> [EXERCISE OBJECTIVE]:
Quote the records below in full, exactly as given, with the images taken out.
======== DATA SUPPLIED ========
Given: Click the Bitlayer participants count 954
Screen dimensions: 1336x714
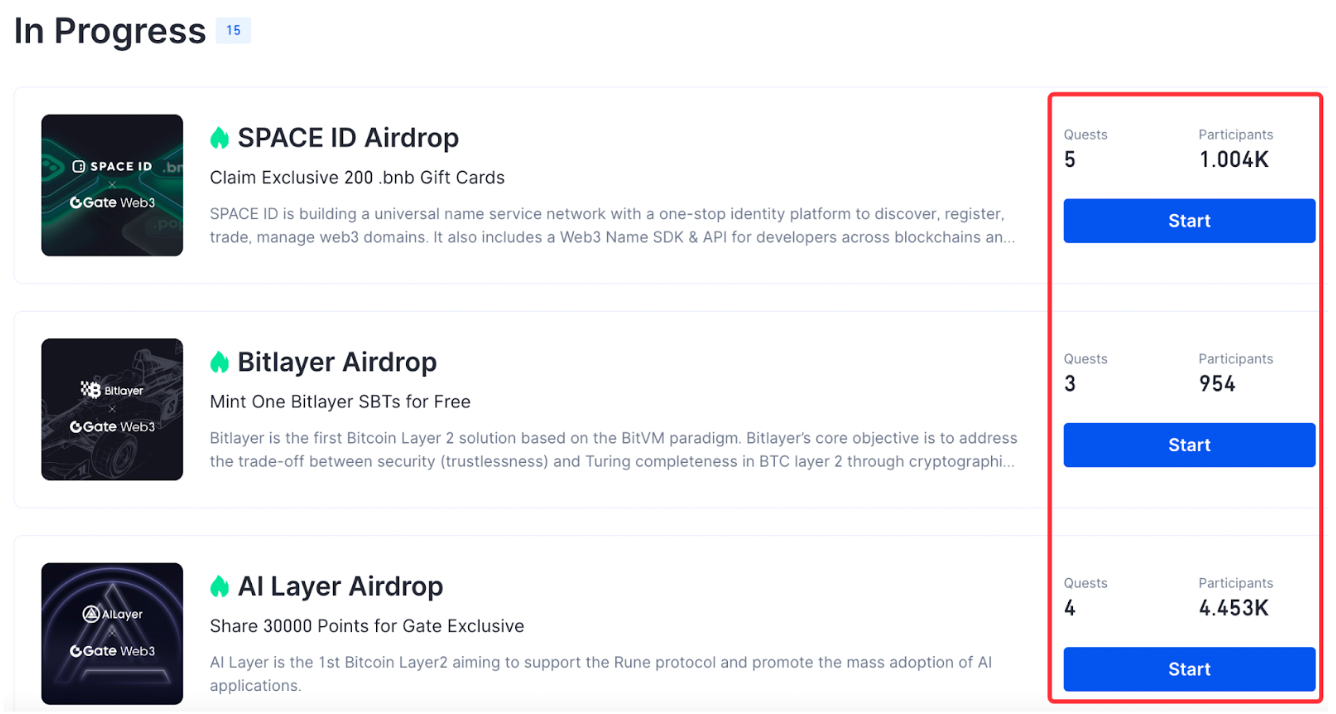Looking at the screenshot, I should tap(1217, 384).
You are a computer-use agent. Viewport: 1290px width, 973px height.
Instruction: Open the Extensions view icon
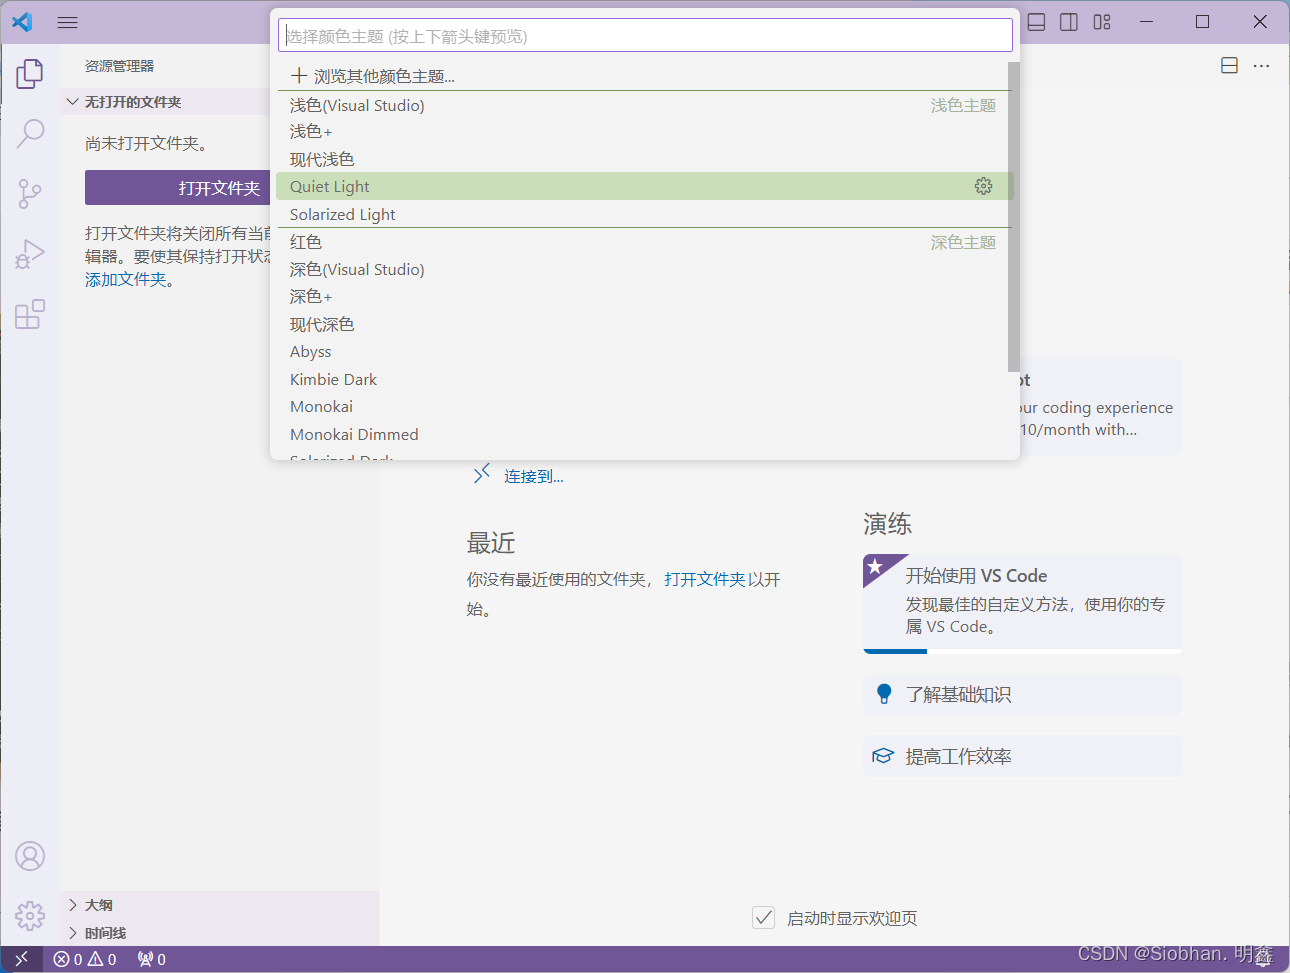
========
> [ANSWER]:
Given: Click the Bitlayer participants count 954
Screen dimensions: 1336x714
Looking at the screenshot, I should tap(1217, 384).
You are a computer-use agent. Viewport: 1290px width, 973px height.
Instruction: Open the Extensions view icon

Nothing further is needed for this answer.